◆ PAGE EXTRACT:

^^^^^^^^

# GEAR REVIEW: Volkl 5 Star, Volkl AC3, K2 Apache Recon, Rossignol Z9



## Catul (Jan 28, 2006)

I'm a strong intermediate skier (about PSIA Level 7), 6'2" and 210lbs, just getting back into skiing this season after a 6 year layoff (kids!).  I knew I needed new skis so I bought a pair of Volkl 4 Star (175cm) off eBay in early December.  I really like those skis, but wondered just how much better the 5 Star and other top-rated skis were, and if I'd even be able to tell the difference at my ability level.

I managed to line up the Volkls I was interested in, and also got a chance to try out a couple of others.  This was at Jiminy Peak yesterday, conditions were fairly firm packed powder with some loose powder on the sides and crud on a few runs (from the snow guns).  I like carving medium and long turns at medium speed, and pretty much stay on-piste; no bumps, trees etc. for me yet.  Here's what I thought:

*Volkl 5 Star (175cm)*:  Loved it - everything from it's rebound energy, immediate response, turn initiation to carving on a rail-like feeling!  What a blast, this ski can do short, medium or long turns effortlessly, whatever you want.  Stay in the sweet spot and it will reward your effort - I loved the "pop" coming out of turns, this is the ski that put the biggest grin on my face!

*Volkl Unlimited AC3 (177cm)*: Same phenomenal edge hold as the 5 Star, but with a little less of that rebound energy - also felt like it was a little more work to initiate varying turns.  I did get going a little faster than I should have down one run, and this ski was unbelievably stable, what a great feeling   In retrospect, I should've tried the 170cm version, that would be the ideal length for my ability and weight.

^^^^^^^^

◆ DATA SECTION:

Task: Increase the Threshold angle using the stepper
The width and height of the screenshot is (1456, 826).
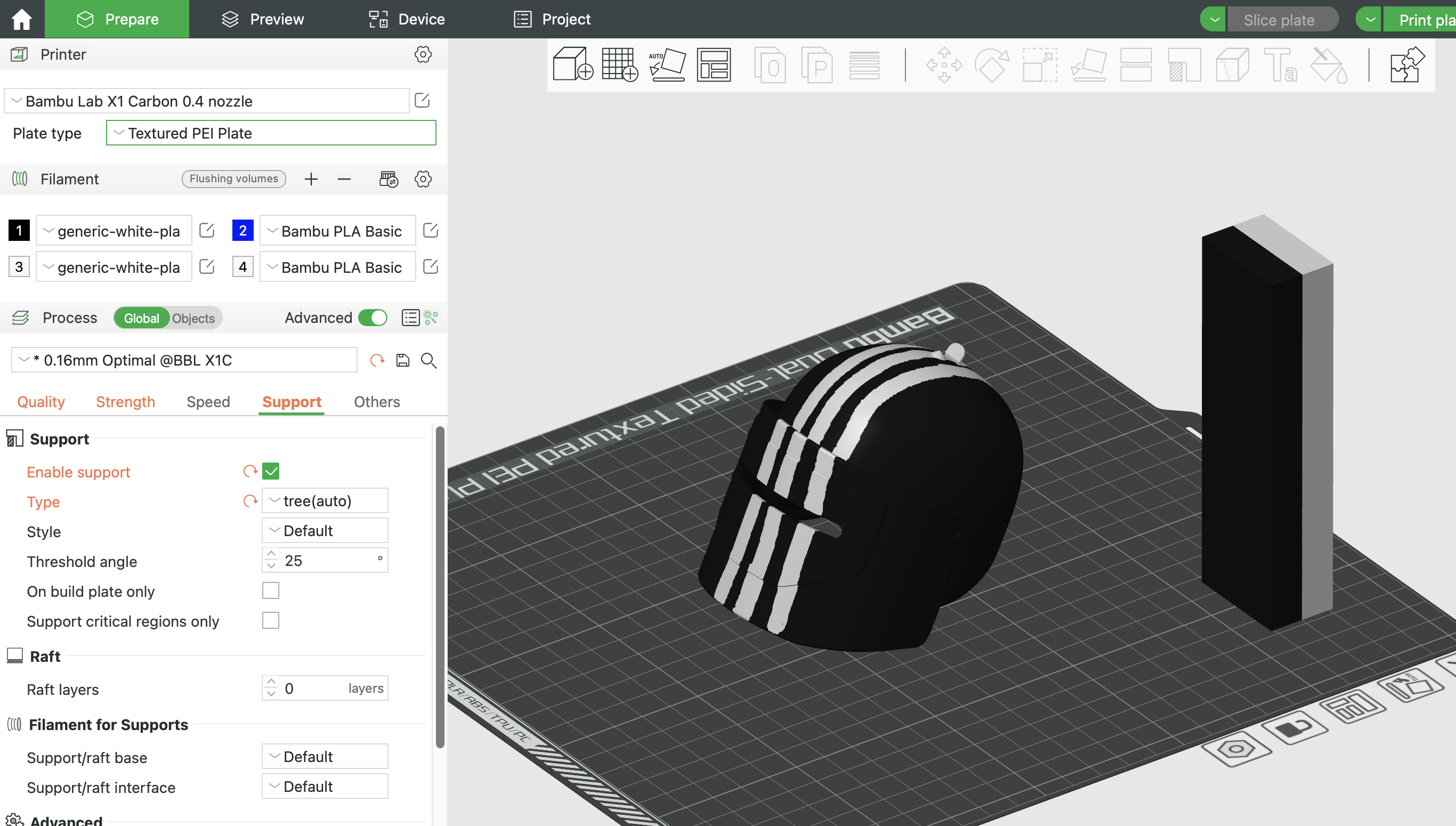Action: pyautogui.click(x=271, y=554)
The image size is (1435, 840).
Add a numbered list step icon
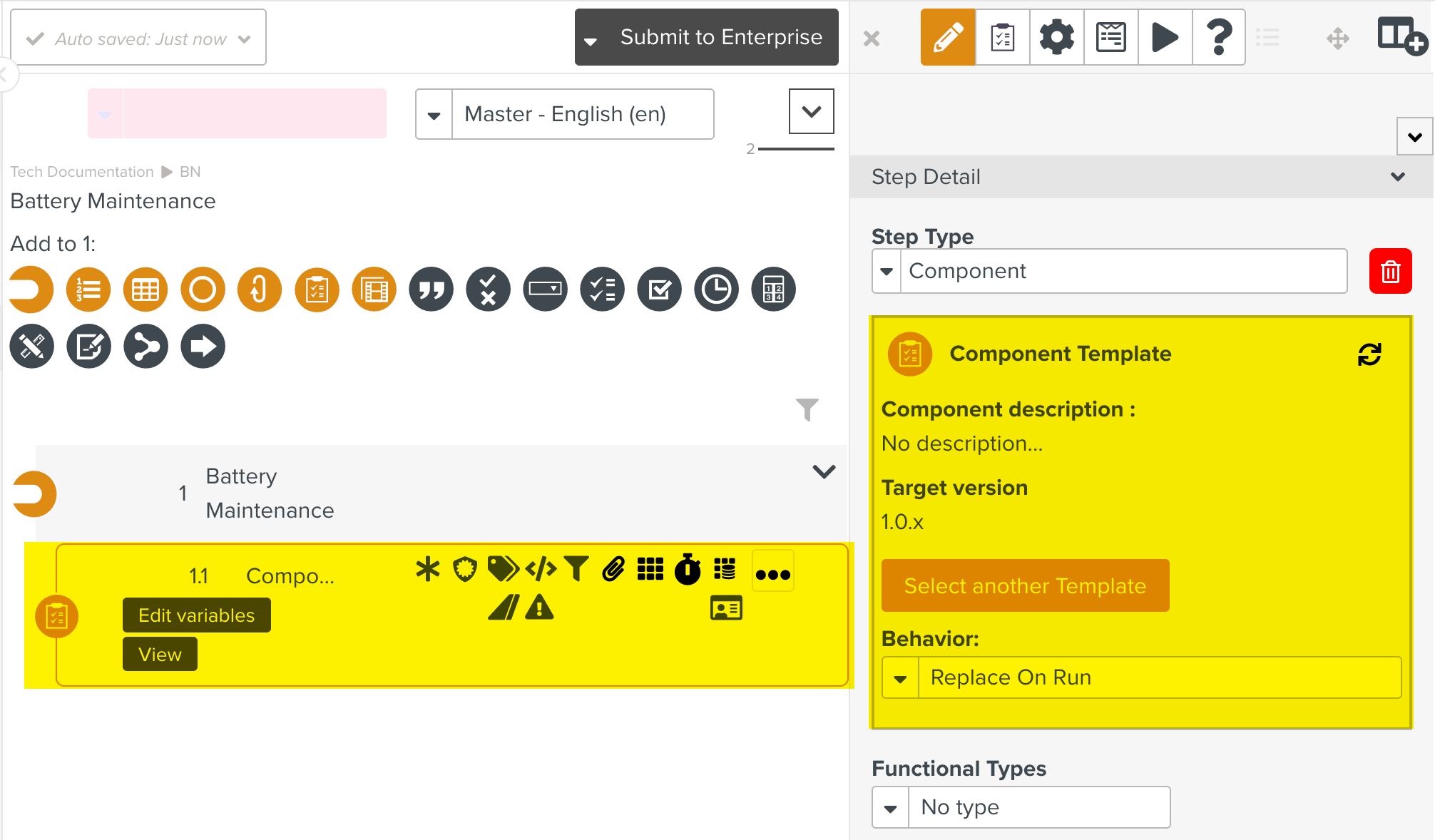click(x=88, y=290)
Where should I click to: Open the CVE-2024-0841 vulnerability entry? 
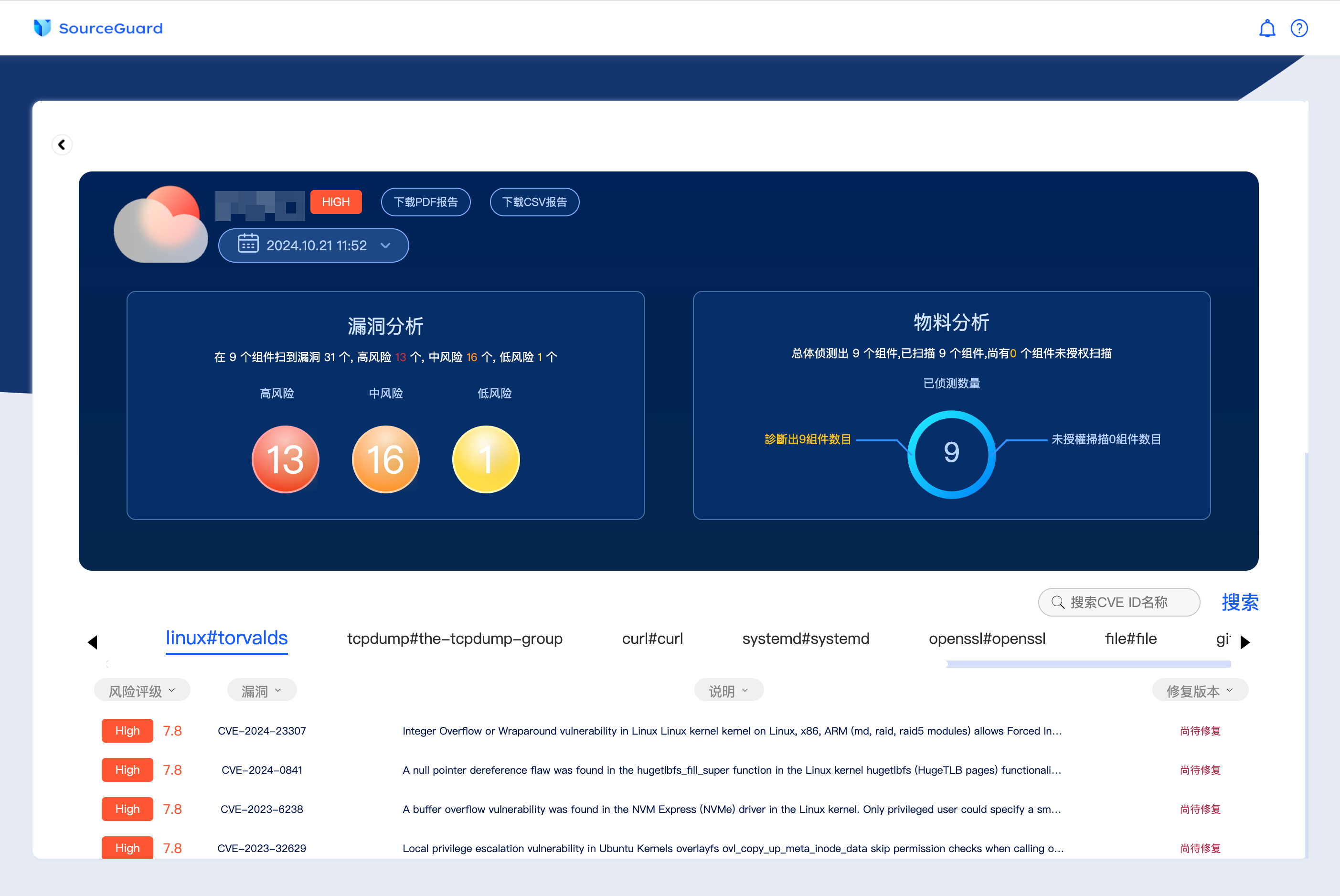coord(262,770)
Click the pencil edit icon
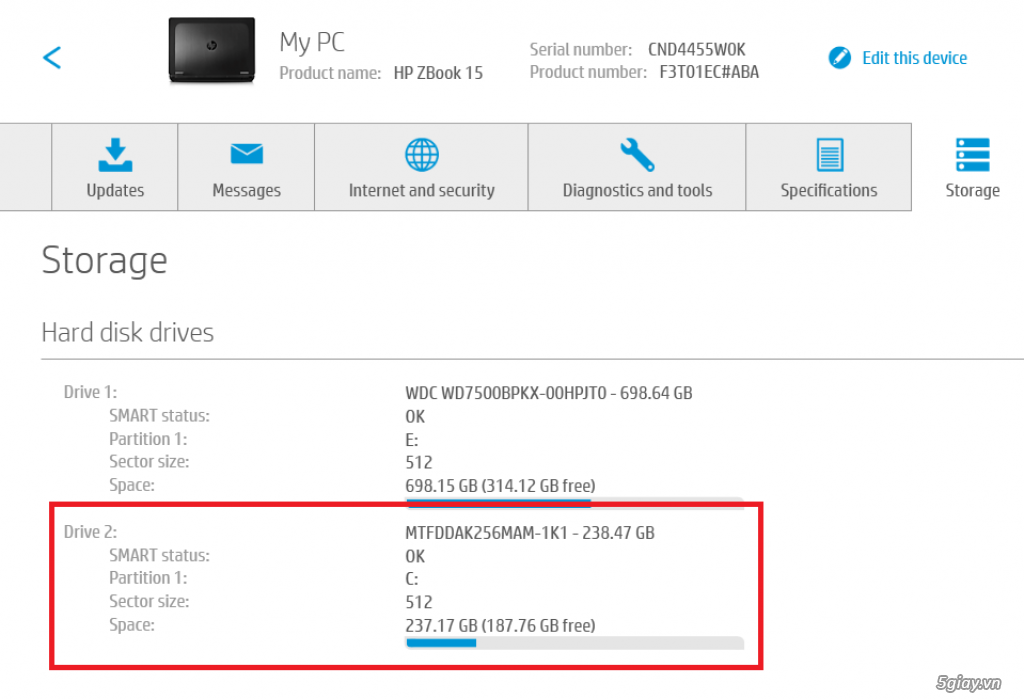The width and height of the screenshot is (1024, 699). click(840, 58)
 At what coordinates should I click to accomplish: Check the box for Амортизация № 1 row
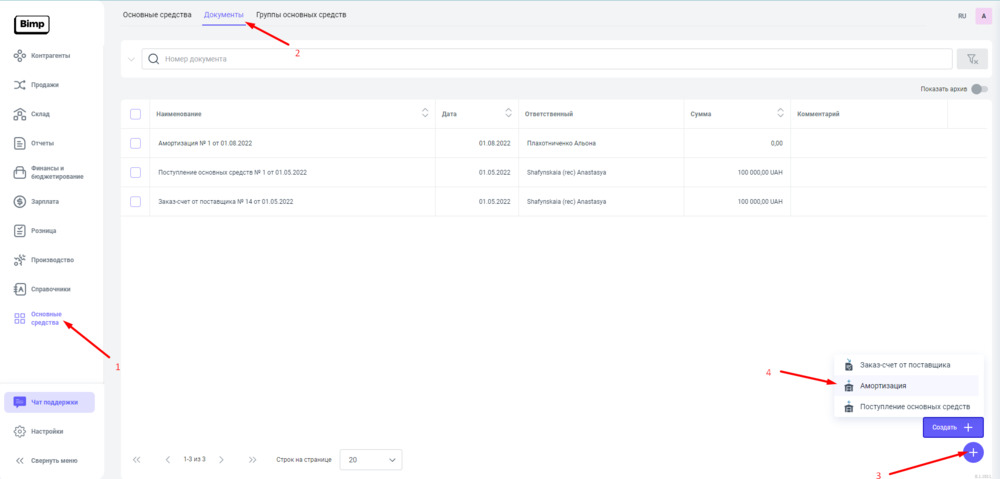[x=135, y=143]
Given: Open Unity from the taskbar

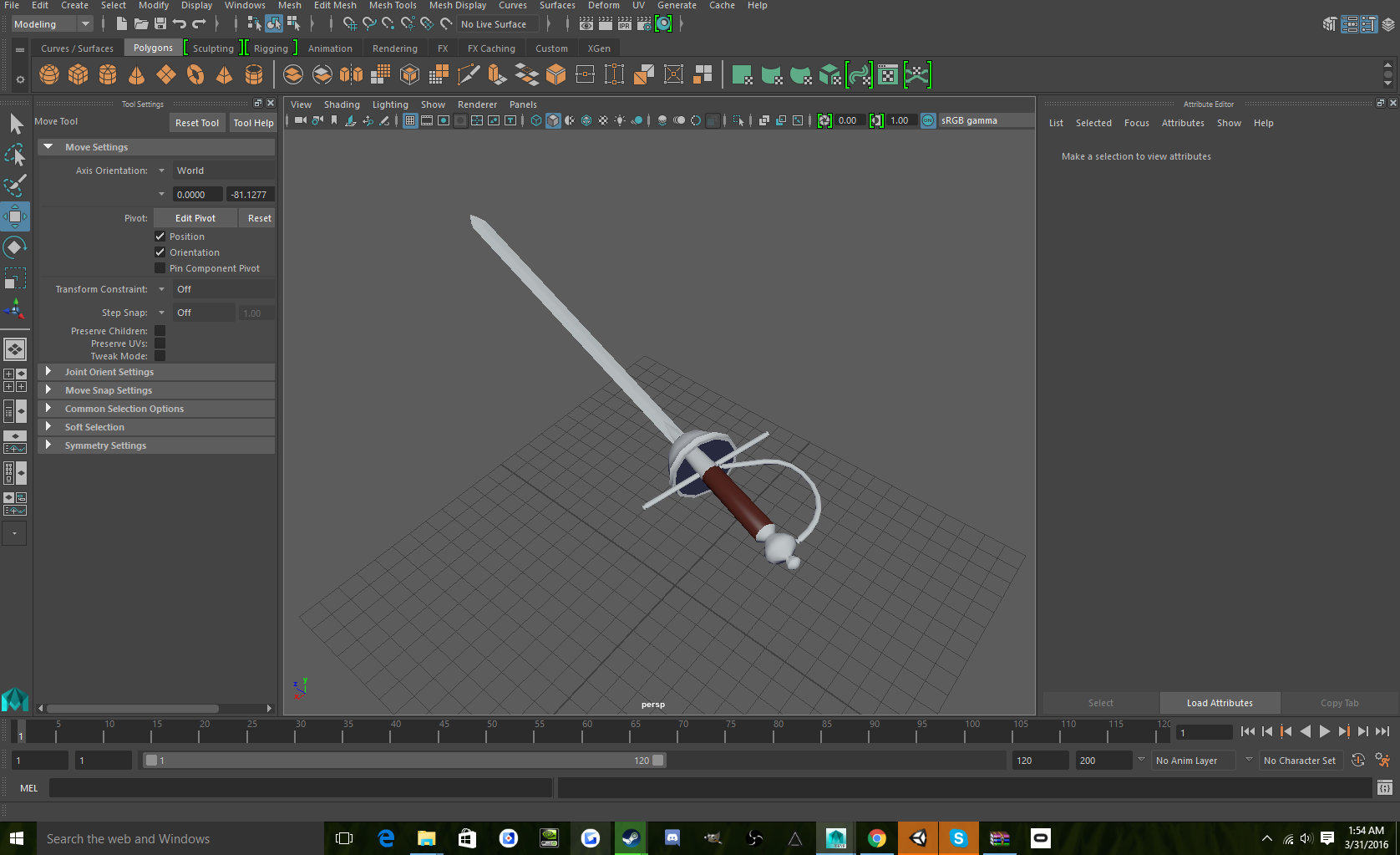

^^^^^^^^

◆ GIVEN REQUEST A: In the ski review, why does the reviewer say they should have tried the 170cm version of the Volkl Unlimited AC3?
◆ GIVEN REQUEST B: Continue the ski review from its last sentence, keeping the same first-person voice and format.

◆ TASK OUTPUT A: The reviewer believes 170cm would be the ideal length for their ability and weight. The AC3 they tested was 177cm.

◆ TASK OUTPUT B:
*K2 Apache Recon (174cm)*: Tried this on the strong recommendation of the shop guy.  I couldn't believe that a ski that was so much wider underfoot could turn this well - again, comfortable at varying radius turns and was the best in the crud.  However, also lacked the liveliness of the 5 Star, and I felt it didn't have that unflappability of both Volkls.

*Rossignol Zenith Z9 (170cm)*: I'd read quite a bit about this ski and was eager to try it.  Turns on a dime, caught me off-guard at first - you barely have to think about turning, tip it ever so slightly and it is in a solid carve right away.  Pretty easy to initiate turns, good edge grip and forgiving too.  However, I really didn't like what I felt was it's "one-mindedness", it's like it only wanted to make certain types of turns and seemed to almost fight me when I wanted longer/faster GS turns.  Didn't quite have the stability of the Volkls either.

To sum up, both Volkls had a wonderful solid feel and were amazingly stable.  The 5 Star was the best for my kind of skiing, I absolutely loved its energy.  The AC3 would be more versatile in the trees, etc. as would the Recon - I found these two fairly similar overall except for that unflappable feeling in favor of the AC3.  The Rossignol Z9 wasn't the ski for me, mainly because of what I felt was less responsiveness to varying turns.

I've already got Volkl's new Supersport S5 (their 2006-2007 replacement for the 5 Star which is now 1mm wider throughout and has the same IPT binding as the Allstar) on order - should be here in a couple of weeks 

Hope this helps someone considering these skis, especially from the viewpoint of an intermediate.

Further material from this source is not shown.